== Segment start ==

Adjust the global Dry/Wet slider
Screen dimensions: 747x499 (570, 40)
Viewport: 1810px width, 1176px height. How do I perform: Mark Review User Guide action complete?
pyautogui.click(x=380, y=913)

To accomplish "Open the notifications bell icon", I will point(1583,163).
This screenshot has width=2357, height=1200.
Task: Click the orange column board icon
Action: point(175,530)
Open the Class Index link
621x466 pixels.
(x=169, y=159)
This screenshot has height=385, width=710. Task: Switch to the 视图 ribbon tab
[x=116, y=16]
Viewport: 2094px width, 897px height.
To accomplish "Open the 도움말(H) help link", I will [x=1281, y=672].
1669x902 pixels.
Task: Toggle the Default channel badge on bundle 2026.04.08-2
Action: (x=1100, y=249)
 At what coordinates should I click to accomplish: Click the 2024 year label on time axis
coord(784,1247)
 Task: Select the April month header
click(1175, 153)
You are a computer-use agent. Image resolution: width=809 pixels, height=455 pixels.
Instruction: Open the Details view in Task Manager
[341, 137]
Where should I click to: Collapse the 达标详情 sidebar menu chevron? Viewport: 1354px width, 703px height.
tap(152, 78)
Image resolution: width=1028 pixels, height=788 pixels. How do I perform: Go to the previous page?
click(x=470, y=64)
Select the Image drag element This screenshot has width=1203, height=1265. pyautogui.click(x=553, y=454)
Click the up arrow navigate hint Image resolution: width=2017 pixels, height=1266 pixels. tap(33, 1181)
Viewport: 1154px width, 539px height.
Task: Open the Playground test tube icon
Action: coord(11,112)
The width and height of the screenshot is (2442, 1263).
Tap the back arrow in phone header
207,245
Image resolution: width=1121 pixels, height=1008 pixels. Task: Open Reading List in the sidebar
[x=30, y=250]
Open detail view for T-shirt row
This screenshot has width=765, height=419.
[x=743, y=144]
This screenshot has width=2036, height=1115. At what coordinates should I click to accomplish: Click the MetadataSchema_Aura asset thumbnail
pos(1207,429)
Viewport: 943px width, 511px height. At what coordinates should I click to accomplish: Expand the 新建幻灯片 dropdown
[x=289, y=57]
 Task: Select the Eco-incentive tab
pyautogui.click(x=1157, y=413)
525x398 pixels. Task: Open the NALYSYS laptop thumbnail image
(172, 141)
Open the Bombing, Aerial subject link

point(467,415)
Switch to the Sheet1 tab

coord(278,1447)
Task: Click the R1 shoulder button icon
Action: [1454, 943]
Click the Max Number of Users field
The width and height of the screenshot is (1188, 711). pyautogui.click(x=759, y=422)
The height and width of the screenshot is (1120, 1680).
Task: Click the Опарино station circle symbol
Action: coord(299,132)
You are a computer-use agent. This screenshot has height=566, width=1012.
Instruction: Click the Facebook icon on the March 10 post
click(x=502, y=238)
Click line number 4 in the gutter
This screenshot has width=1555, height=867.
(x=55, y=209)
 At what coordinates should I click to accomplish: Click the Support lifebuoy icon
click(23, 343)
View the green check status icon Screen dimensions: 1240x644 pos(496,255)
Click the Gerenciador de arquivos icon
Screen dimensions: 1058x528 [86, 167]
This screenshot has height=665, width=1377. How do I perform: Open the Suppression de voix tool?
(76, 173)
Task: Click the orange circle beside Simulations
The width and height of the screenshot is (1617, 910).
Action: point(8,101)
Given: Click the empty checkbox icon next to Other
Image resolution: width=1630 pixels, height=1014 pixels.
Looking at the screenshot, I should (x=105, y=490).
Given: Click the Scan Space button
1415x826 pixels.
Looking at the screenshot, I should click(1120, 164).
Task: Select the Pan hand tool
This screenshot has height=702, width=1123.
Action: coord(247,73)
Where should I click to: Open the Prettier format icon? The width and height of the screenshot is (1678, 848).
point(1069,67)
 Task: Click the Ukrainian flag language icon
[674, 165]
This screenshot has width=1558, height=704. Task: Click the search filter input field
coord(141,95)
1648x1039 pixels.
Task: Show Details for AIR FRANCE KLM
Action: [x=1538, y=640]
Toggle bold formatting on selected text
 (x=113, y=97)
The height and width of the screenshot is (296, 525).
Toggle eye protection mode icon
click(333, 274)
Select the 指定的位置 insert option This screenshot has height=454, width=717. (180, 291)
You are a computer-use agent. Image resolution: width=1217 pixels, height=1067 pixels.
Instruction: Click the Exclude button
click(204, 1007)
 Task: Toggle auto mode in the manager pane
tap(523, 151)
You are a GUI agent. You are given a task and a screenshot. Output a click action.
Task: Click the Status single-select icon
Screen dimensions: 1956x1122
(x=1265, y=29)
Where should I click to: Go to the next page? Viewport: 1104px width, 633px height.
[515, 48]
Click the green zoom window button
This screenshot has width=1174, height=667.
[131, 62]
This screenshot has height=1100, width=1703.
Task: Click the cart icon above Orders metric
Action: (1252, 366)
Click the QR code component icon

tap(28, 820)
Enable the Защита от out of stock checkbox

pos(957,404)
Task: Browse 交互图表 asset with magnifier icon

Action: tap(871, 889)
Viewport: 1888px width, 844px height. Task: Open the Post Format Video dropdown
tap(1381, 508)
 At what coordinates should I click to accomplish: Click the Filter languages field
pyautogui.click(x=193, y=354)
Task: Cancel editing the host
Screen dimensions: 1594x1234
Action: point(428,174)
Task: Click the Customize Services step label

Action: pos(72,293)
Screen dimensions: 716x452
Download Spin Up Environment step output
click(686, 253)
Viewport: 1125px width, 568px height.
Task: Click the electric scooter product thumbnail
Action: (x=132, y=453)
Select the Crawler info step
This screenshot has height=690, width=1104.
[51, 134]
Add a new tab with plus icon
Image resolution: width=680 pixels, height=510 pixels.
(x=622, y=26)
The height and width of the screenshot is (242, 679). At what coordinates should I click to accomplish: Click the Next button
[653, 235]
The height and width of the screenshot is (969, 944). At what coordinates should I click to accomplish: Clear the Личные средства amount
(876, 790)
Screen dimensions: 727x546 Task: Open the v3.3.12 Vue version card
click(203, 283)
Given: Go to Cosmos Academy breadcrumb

== Segment end ==

- Exercise: Which lines above hold the string "agent"? Show each of them.

- Reply to the task:
You are a computer-use agent. Image resolution: width=809 pixels, height=455 pixels.
You are a computer-use agent. This screenshot has height=566, width=1012.
You are a computer-use agent. Image resolution: width=1217 pixels, height=1067 pixels.
You are a GUI agent. You are given a task and a screenshot. Output a click action.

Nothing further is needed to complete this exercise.